**LISTED ENTRIES**:
_ _ _ _ _ _ _

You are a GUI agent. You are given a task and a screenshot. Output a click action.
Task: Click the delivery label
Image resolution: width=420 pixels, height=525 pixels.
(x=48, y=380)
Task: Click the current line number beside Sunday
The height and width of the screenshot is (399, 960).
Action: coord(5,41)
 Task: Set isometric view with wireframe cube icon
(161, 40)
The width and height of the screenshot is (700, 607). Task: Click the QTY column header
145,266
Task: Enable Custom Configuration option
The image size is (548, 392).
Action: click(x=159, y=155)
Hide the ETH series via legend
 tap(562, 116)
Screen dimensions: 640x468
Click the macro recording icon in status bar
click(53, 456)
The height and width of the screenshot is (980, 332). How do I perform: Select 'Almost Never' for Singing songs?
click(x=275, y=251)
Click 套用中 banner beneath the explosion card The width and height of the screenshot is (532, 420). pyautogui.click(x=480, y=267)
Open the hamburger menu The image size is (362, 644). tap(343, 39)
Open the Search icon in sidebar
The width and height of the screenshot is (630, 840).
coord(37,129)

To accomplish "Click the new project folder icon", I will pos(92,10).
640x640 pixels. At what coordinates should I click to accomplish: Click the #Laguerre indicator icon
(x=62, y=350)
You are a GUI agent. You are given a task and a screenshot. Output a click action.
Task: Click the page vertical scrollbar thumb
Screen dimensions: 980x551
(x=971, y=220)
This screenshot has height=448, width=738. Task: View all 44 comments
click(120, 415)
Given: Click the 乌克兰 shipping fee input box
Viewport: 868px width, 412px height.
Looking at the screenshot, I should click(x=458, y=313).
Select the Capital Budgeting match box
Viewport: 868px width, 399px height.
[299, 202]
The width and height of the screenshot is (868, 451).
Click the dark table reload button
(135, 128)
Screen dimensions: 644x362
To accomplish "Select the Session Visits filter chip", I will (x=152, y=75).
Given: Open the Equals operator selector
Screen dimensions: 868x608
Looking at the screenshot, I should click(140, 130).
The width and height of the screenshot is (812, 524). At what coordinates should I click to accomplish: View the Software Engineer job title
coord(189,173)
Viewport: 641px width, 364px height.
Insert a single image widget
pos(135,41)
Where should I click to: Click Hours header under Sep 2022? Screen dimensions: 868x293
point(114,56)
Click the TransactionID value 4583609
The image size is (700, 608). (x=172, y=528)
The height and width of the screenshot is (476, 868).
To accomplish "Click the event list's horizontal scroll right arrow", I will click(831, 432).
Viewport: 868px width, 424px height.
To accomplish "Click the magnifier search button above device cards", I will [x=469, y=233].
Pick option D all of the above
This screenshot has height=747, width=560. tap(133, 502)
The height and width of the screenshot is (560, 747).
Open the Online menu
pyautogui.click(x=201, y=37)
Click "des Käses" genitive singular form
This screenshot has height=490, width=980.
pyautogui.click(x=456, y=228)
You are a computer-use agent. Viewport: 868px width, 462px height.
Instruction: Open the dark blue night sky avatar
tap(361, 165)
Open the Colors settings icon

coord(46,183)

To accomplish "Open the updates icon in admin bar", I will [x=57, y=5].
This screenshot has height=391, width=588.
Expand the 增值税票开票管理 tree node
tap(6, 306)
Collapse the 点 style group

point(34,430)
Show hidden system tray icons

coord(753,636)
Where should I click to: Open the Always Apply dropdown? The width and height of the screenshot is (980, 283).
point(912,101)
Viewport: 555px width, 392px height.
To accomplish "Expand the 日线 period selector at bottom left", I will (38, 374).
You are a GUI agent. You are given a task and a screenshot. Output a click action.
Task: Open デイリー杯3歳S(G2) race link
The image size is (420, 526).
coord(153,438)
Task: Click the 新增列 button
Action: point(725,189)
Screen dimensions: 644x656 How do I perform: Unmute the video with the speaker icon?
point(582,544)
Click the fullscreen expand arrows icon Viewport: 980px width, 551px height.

_ _ _ _ _ _ _

**REQUIREMENT**: For every line above in which the string "will" appears, add one; please give the final count and nothing else.

**EXPECTED OUTPUT**: 6